### EXERCISE OBJECTIVE
List every person named in the source text below.

### SOURCE TEXT
* * * * * * *

More than two centuries later, this story about Queen Square is still popular in London guidebooks. And whether or not it’s true, the neighborhood has evolved over the years as if to conform to it. A metal statue of Charlotte stands over the northern end of the square; the corner pub is called the Queen’s Larder; and the square’s quiet rectangular garden is now all but surrounded by people who work on brains and people whose brains need work. The National Hospital for Neurology and Neurosurgery—where a modern-day royal might well seek treatment—dominates one corner of Queen Square, and the world-renowned neuroscience research facilities of University College London round out its perimeter. During a week of perfect weather last July, dozens of neurological patients and their families passed silent time on wooden benches at the outer edges of the grass.

On a typical Monday, Karl Friston arrives on Queen Square at 12:25 pm and smokes a cigarette in the garden by the statue of Queen Charlotte. A slightly bent, solitary figure with thick gray hair, Friston is the scientific director of University College London’s storied Functional Imaging Laboratory, known to everyone who works there as the FIL. After finishing his cigarette, Friston walks to the western side of the square, enters a brick and limestone building, and heads to a seminar room on the fourth floor, where anywhere from two to two dozen people might be facing a blank white wall waiting for him. Friston likes to arrive five minutes late, so everyone else is already there.

His greeting to the group is liable to be his first substantial utterance of the day, as Friston prefers not to speak with other human beings before noon. (At home, he will have conversed with his wife and three sons via an agreed-upon series of smiles and grunts.) He also rarely meets people one-on-one. Instead, he prefers to hold open meetings like this one, where students, postdocs, and members of the public who desire Friston’s expertise—a category of person that has become almost comically broad in recent years—can seek his knowledge. “He believes that if one person has an idea or a question or project going on, the best way to learn about it is for the whole group to come together, hear the person, and then everybody gets a chance to ask questions and discuss. And so one person’s learning becomes everybody’s learning,” says David Benrimoh, a psychiatry resident at McGill University who studied under Friston for a year. “It’s very unique. As many things are with Karl.”

At the start of each Monday meeting, everyone goes around and states their questions at the outset. Friston walks in slow, deliberate circles as he listens, his glasses perched at the end of his nose, so that he is always lowering his head to see the person who is speaking. He then spends the next few hours answering the questions in turn. “A Victorian gentleman, with Victorian manners and tastes,” as one friend describes Friston, he responds to even the most confused questions with courtesy and rapid reformulation. The Q&A sessions—which I started calling “Ask Karl” meetings—are remarkable feats of endurance, memory, breadth of knowledge, and creative thinking. They often end when it is time for Friston to retreat to the minuscule metal balcony hanging off his office for another smoke.

* * * * * * *

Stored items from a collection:
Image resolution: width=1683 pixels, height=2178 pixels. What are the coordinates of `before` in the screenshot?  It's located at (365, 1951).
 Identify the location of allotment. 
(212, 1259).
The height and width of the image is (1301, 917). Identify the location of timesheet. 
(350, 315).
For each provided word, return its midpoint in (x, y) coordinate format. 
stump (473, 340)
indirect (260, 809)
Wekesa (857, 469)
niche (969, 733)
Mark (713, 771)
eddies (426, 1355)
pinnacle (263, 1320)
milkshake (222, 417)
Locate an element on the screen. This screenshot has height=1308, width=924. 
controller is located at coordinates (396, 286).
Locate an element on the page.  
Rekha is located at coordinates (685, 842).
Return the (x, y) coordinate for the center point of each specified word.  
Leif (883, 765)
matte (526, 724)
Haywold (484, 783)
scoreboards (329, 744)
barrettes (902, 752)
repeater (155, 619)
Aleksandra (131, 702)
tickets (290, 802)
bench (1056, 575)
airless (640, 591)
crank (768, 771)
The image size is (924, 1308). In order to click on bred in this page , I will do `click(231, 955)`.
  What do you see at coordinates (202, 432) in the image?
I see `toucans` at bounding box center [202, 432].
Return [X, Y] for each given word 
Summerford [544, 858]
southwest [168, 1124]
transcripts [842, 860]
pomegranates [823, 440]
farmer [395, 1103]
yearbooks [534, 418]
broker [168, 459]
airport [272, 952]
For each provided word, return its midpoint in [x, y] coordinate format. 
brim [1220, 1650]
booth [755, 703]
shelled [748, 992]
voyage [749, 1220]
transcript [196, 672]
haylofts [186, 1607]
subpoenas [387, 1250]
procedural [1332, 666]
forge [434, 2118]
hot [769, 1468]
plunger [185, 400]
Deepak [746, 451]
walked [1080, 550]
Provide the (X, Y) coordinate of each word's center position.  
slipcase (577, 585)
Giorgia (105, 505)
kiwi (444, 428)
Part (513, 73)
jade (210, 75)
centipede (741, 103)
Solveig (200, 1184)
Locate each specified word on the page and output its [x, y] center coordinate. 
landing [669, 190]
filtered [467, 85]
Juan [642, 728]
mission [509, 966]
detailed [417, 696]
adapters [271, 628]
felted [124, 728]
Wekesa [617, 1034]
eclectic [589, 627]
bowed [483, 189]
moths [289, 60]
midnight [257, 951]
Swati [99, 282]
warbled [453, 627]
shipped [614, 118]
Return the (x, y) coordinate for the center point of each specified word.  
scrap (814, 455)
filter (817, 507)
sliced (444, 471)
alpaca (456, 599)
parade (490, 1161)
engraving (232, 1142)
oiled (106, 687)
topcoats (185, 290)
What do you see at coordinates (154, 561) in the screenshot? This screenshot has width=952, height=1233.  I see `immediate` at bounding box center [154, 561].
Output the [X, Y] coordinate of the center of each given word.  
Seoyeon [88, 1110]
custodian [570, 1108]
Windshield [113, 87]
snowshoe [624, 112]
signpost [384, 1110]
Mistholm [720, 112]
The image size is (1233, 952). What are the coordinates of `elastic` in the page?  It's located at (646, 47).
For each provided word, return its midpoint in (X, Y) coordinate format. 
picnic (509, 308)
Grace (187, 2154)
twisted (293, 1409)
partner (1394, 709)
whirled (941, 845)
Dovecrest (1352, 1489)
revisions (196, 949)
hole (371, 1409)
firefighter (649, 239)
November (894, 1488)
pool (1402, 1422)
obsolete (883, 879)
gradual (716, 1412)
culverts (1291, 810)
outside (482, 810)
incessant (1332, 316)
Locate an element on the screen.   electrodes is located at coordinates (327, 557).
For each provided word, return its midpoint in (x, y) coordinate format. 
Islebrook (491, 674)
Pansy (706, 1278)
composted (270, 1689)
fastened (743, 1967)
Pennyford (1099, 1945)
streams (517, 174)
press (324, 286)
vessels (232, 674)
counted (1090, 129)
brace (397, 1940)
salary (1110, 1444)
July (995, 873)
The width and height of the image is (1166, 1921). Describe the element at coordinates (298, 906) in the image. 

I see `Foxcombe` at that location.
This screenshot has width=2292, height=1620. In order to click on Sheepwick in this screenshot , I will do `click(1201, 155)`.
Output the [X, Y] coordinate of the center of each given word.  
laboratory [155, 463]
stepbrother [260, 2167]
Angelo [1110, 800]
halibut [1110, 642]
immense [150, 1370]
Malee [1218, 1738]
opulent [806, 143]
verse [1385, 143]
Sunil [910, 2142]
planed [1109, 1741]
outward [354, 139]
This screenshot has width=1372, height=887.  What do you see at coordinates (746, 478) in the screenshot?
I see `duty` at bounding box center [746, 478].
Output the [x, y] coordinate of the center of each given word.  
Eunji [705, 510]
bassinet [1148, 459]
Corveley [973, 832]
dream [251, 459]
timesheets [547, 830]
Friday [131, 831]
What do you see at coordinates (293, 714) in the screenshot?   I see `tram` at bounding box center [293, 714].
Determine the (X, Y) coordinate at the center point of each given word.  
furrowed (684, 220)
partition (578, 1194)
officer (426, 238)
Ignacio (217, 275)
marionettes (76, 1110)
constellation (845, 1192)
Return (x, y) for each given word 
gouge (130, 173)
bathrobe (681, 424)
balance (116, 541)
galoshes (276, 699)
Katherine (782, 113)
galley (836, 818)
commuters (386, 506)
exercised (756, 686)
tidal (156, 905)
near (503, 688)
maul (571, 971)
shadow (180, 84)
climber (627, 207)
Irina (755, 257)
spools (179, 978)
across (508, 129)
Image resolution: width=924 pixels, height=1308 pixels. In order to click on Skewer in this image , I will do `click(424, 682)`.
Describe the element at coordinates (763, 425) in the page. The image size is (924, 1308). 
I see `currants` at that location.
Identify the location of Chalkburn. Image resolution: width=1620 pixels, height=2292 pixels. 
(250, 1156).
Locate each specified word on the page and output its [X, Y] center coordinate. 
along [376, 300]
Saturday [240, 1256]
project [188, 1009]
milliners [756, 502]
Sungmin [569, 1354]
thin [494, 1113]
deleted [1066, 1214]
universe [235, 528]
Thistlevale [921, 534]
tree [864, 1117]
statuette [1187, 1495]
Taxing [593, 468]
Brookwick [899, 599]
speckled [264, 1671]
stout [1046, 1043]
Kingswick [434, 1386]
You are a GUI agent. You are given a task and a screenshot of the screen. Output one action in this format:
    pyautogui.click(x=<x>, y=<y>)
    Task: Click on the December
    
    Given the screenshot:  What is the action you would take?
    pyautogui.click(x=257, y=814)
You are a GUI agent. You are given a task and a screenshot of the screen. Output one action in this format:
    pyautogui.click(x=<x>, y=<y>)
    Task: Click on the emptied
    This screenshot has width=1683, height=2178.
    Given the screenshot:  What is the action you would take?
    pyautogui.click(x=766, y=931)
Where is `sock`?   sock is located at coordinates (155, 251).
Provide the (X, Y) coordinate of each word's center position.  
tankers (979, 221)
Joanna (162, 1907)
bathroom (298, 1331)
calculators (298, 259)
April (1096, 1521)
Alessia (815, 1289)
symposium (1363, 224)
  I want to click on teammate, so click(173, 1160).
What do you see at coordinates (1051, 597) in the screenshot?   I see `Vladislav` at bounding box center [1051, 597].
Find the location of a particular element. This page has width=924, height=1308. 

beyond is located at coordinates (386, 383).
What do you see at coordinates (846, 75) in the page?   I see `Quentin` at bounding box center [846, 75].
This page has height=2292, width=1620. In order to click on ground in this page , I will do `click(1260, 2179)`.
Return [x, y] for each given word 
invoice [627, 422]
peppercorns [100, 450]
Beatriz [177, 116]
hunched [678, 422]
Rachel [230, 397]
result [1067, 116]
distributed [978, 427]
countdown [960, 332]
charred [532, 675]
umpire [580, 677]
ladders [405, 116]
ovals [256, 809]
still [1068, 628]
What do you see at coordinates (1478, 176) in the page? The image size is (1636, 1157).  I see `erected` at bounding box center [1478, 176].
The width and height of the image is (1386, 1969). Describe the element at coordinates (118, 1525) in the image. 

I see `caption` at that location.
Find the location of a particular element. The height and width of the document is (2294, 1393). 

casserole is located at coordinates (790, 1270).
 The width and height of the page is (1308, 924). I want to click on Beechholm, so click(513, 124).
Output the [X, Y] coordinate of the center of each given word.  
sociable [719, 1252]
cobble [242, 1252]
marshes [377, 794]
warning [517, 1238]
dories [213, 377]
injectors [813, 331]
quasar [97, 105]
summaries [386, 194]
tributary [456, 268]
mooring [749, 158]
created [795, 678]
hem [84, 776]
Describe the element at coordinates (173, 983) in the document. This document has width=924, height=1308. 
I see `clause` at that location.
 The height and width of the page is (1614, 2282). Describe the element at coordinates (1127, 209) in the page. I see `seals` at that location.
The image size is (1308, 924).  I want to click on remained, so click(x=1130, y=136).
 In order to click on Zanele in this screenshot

* * * * * * *

### WRITTEN ANSWER
Queen Charlotte
Karl Friston
David Benrimoh